Dataset excerpt:
================
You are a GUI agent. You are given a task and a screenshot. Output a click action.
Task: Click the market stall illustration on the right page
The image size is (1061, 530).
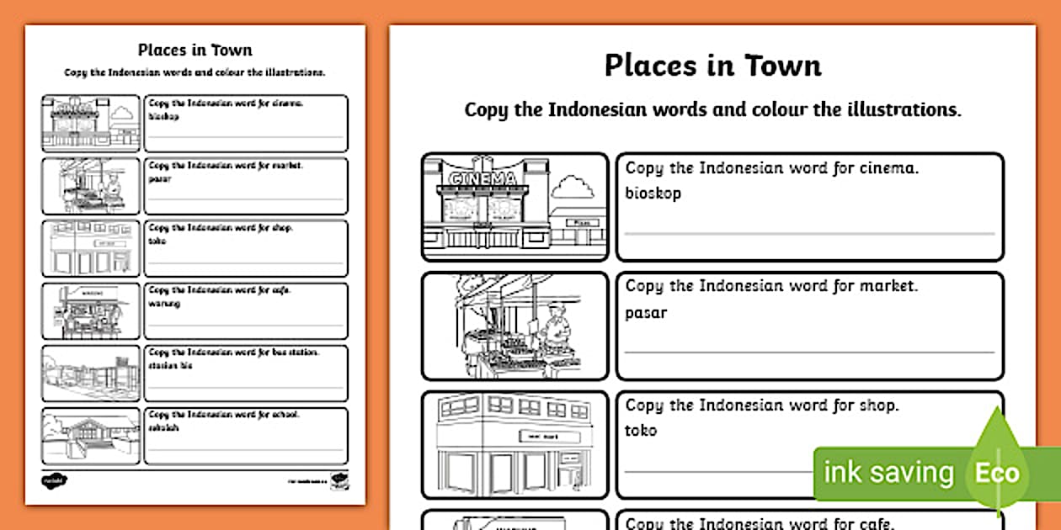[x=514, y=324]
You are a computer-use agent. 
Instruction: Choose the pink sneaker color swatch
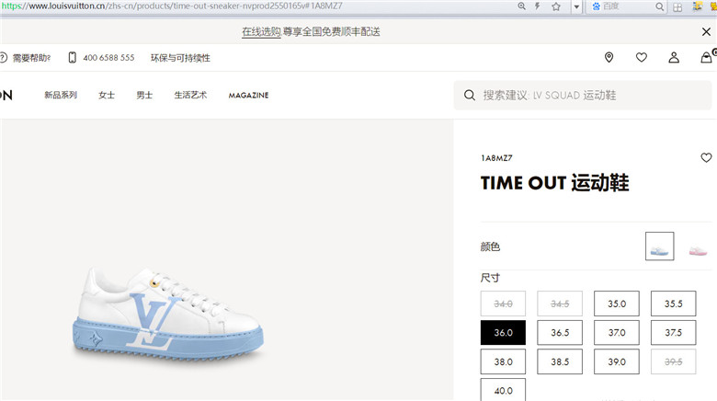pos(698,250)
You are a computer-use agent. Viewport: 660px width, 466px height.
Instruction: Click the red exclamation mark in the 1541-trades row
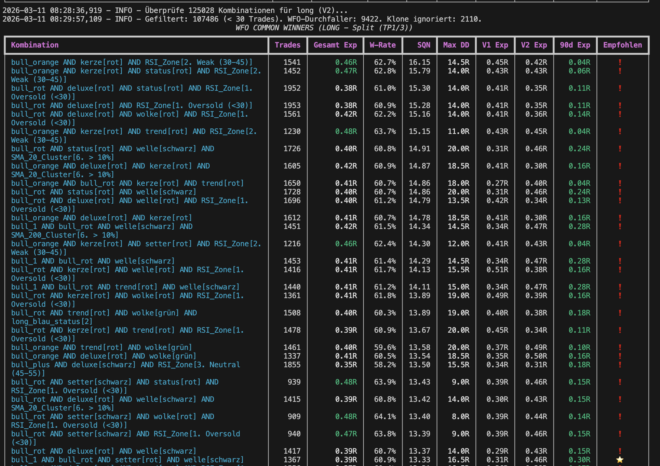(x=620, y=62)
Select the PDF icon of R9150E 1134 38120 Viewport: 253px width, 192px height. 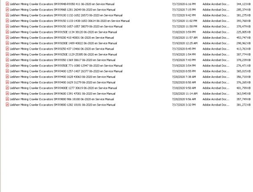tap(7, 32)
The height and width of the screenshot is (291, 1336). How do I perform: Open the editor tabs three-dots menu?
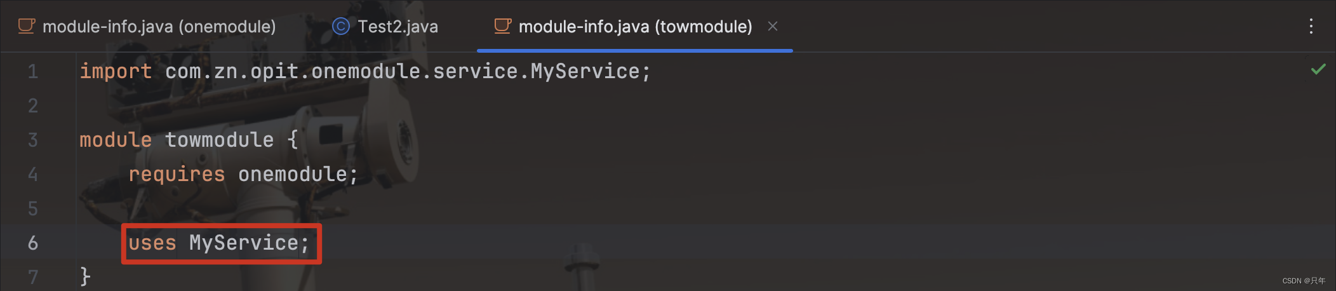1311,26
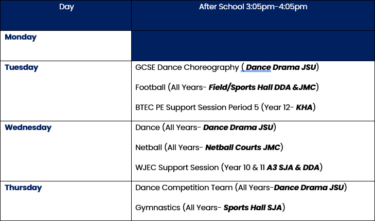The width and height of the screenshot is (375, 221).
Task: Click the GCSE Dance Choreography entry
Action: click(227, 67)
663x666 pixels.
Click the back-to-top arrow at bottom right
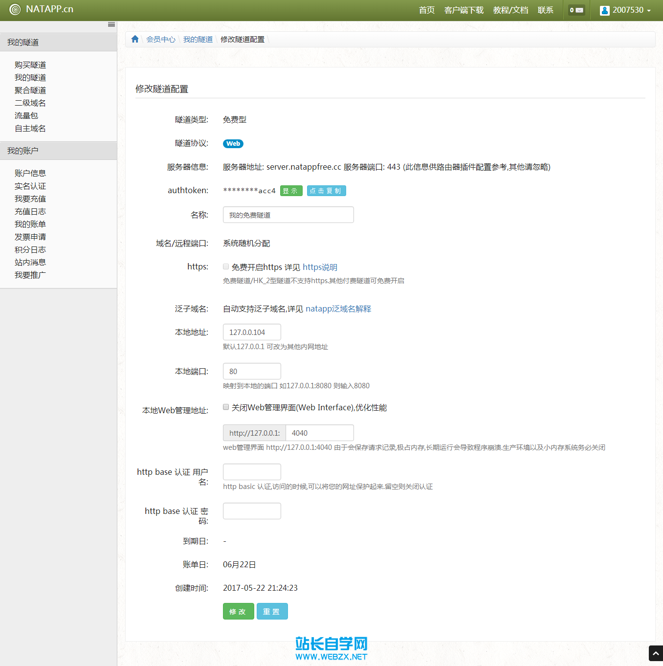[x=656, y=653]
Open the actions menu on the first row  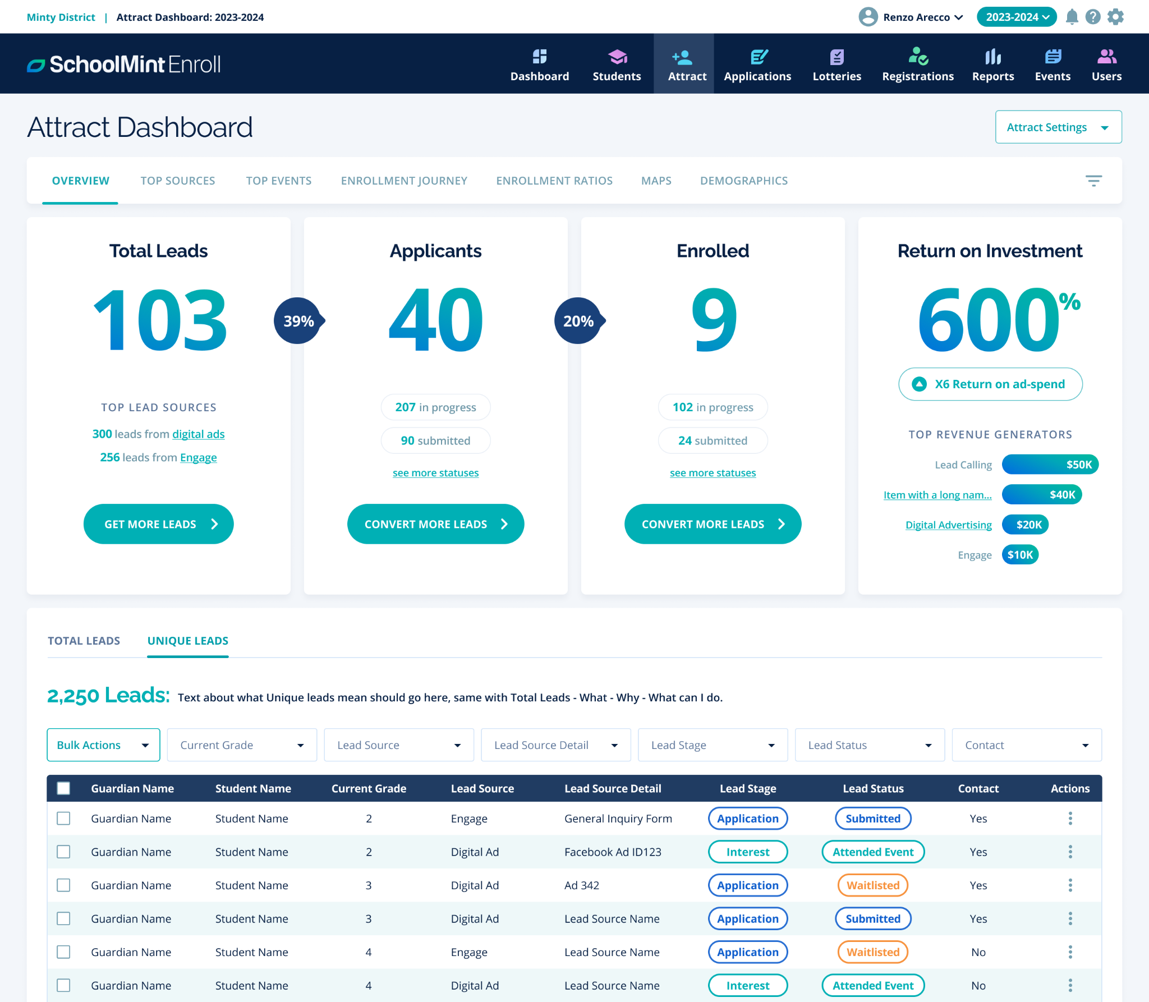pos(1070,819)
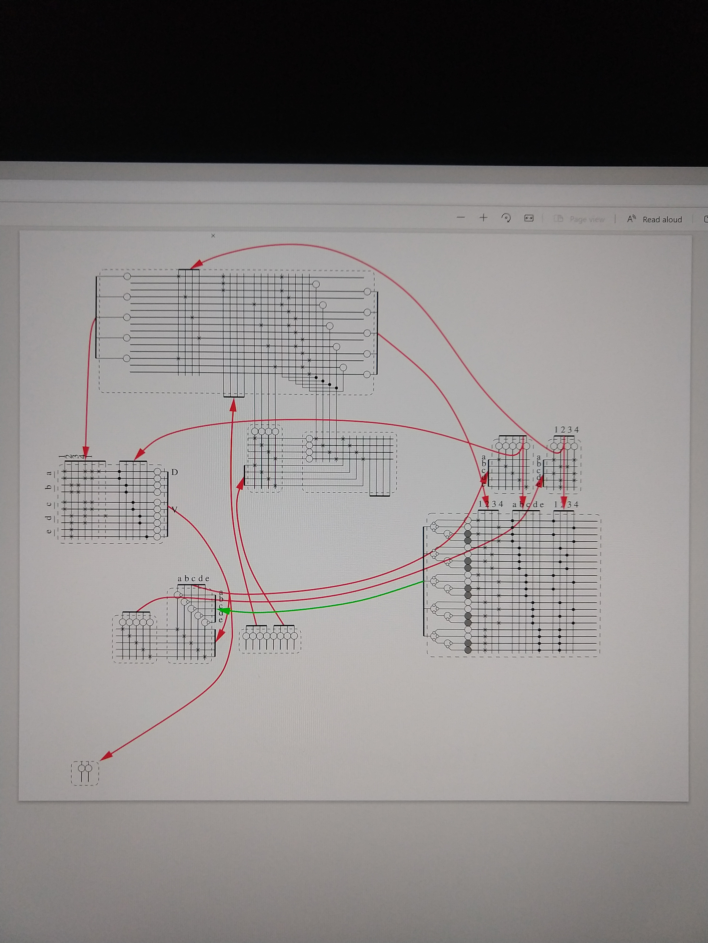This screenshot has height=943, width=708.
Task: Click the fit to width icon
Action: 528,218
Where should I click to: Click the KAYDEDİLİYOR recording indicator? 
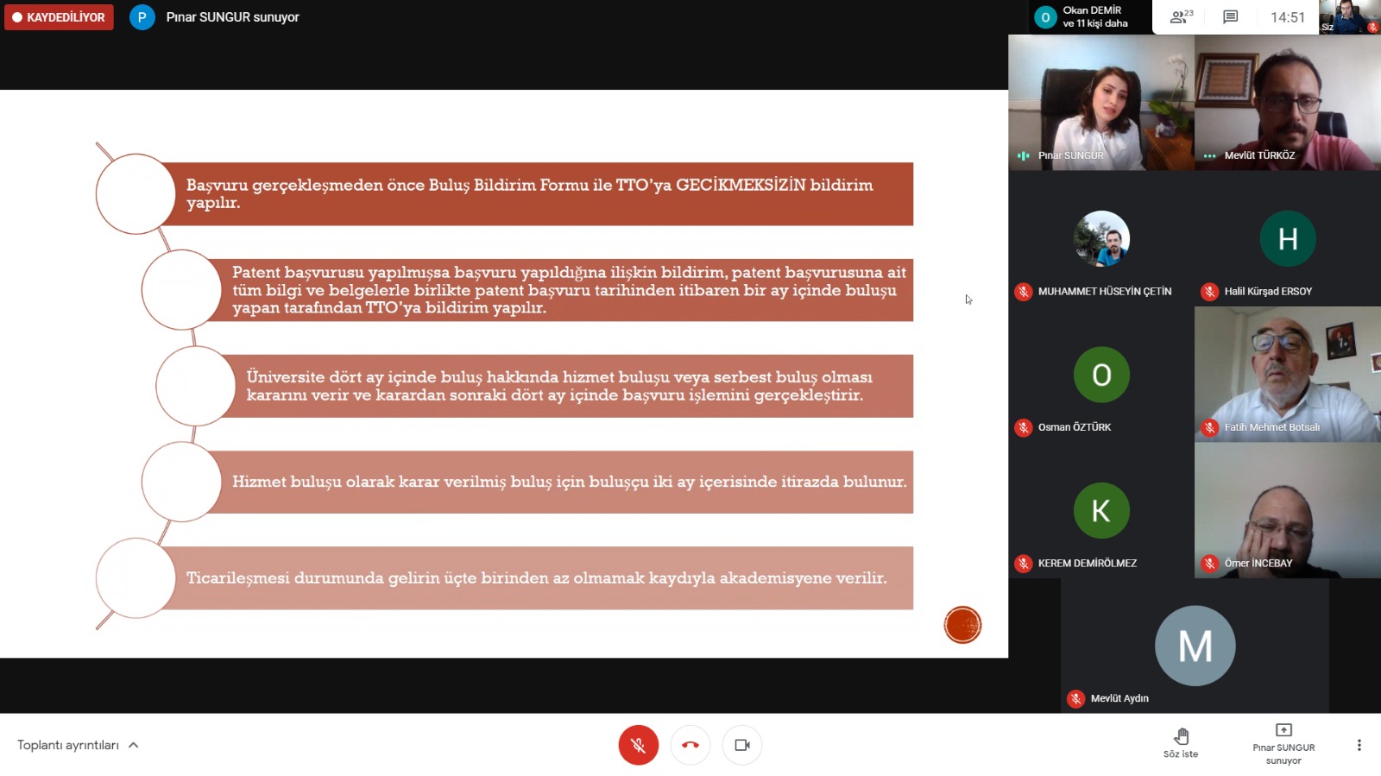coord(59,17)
================
**Exercise requirements:** Gather every line of the items above that contains the string "agent". Treat uppercase and lowercase letters as different.

**Answer for the task:**
You are a GUI agent. You are given a task and a screenshot. Output a click action.
You are a computer-use agent. 
You are a computer-use agent. Viewport: 660px width, 466px height.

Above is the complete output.